* _The task_
Look through the material below. Return exactly the lines from the one with "Where should I click to: Click inside" through the one with "has width=688, height=778.", both included.

##########

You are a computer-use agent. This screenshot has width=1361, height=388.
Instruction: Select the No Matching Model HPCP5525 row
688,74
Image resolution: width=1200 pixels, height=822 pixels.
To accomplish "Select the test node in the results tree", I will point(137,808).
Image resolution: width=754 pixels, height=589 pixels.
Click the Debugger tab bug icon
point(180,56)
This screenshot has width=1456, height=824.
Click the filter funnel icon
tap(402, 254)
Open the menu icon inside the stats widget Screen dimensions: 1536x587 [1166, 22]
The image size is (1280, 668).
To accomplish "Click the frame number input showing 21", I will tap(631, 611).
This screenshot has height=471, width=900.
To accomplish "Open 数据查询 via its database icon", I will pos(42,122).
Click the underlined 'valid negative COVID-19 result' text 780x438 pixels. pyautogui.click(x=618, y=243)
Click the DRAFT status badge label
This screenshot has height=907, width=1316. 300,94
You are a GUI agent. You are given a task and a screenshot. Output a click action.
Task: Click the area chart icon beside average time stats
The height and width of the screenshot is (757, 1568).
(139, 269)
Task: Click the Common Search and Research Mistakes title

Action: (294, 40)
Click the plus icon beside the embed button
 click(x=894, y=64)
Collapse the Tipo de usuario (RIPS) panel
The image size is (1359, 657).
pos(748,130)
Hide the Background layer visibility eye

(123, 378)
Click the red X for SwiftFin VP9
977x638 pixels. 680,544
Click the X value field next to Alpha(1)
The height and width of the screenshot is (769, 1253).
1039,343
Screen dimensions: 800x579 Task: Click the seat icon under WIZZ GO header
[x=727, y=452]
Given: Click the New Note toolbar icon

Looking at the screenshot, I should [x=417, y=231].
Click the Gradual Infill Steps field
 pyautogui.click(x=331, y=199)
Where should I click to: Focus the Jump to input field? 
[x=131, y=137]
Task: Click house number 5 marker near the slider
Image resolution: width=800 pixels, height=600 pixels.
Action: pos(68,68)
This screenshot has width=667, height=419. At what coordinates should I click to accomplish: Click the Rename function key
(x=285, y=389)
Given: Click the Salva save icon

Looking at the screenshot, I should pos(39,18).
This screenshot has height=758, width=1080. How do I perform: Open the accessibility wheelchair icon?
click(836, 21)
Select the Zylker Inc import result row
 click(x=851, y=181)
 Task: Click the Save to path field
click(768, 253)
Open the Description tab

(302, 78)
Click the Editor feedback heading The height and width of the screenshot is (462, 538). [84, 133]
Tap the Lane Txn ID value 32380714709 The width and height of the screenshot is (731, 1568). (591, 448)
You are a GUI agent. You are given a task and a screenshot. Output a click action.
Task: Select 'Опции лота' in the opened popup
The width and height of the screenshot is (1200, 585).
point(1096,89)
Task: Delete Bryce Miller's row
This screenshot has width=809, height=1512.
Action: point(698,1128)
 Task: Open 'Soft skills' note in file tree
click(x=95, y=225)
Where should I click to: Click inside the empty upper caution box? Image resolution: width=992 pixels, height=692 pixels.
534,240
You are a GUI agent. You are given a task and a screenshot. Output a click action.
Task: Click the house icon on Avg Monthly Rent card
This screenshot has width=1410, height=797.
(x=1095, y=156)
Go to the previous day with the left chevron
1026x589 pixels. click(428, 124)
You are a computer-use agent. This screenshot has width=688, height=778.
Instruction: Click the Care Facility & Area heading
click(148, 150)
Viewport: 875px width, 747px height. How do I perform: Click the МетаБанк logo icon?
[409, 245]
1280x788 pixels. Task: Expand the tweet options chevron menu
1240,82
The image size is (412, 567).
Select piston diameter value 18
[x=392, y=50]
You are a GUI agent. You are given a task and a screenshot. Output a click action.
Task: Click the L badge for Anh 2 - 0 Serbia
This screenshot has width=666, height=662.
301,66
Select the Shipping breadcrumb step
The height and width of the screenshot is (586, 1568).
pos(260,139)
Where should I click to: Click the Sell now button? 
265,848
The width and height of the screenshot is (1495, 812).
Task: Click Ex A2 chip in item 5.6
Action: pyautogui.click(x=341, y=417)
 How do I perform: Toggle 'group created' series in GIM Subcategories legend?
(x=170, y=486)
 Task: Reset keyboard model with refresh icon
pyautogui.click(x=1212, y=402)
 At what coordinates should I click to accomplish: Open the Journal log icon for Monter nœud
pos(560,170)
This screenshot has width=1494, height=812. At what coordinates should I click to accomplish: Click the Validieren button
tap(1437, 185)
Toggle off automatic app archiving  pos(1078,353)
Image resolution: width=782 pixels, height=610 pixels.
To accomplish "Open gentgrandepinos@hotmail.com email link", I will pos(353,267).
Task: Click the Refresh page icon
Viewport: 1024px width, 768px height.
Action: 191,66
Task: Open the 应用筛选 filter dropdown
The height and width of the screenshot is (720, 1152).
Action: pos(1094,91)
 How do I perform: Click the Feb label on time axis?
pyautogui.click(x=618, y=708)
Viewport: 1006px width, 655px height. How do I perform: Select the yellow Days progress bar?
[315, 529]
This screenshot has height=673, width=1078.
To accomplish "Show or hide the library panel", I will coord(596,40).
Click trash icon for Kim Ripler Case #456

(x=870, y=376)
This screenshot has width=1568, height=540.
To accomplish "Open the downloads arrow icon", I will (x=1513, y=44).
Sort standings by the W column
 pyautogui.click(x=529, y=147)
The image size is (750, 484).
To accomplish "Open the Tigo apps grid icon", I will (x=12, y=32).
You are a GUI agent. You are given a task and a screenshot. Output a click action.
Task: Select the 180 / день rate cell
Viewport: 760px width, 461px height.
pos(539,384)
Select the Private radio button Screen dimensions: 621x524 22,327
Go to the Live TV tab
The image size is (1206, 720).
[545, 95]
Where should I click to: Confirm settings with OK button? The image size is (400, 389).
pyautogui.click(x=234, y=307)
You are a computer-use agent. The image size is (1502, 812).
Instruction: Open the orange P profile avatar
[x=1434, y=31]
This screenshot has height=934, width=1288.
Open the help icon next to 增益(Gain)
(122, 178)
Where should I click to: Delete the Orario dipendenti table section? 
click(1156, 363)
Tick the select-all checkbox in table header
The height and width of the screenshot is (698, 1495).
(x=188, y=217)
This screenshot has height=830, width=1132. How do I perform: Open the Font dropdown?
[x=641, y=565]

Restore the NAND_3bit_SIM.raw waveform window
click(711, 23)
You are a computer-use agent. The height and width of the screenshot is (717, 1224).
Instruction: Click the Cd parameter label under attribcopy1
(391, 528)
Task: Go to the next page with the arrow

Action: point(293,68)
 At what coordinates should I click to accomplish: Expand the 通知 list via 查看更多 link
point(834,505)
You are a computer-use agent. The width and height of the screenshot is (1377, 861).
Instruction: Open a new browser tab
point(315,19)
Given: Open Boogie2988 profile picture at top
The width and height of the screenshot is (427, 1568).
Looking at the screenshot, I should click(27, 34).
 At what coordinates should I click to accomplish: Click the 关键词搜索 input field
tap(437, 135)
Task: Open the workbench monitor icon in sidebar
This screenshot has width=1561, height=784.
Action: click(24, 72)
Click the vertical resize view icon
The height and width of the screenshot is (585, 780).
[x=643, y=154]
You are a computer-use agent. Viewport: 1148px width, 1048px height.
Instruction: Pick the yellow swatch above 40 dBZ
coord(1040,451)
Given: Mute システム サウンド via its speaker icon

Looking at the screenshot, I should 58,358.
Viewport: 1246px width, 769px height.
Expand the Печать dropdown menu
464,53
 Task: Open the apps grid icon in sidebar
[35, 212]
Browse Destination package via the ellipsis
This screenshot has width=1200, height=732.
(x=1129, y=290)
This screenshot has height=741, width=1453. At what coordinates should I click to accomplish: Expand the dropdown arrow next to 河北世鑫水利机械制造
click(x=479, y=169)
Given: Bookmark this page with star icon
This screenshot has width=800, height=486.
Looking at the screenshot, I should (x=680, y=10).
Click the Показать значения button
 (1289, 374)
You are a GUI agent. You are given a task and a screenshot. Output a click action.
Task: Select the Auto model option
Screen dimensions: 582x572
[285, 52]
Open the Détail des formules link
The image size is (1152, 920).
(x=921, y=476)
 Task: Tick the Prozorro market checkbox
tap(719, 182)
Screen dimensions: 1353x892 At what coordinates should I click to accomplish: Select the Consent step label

##########

* _Written answer_
Where should I click to: Click inside the empty upper caution box? Image resolution: width=992 pixels, height=692 pixels.
534,240
You are a GUI agent. You are given a task and a screenshot. Output a click action.
Task: Click the house icon on Avg Monthly Rent card
This screenshot has width=1410, height=797.
(x=1095, y=156)
Go to the previous day with the left chevron
1026x589 pixels. click(428, 124)
You are a computer-use agent. This screenshot has width=688, height=778.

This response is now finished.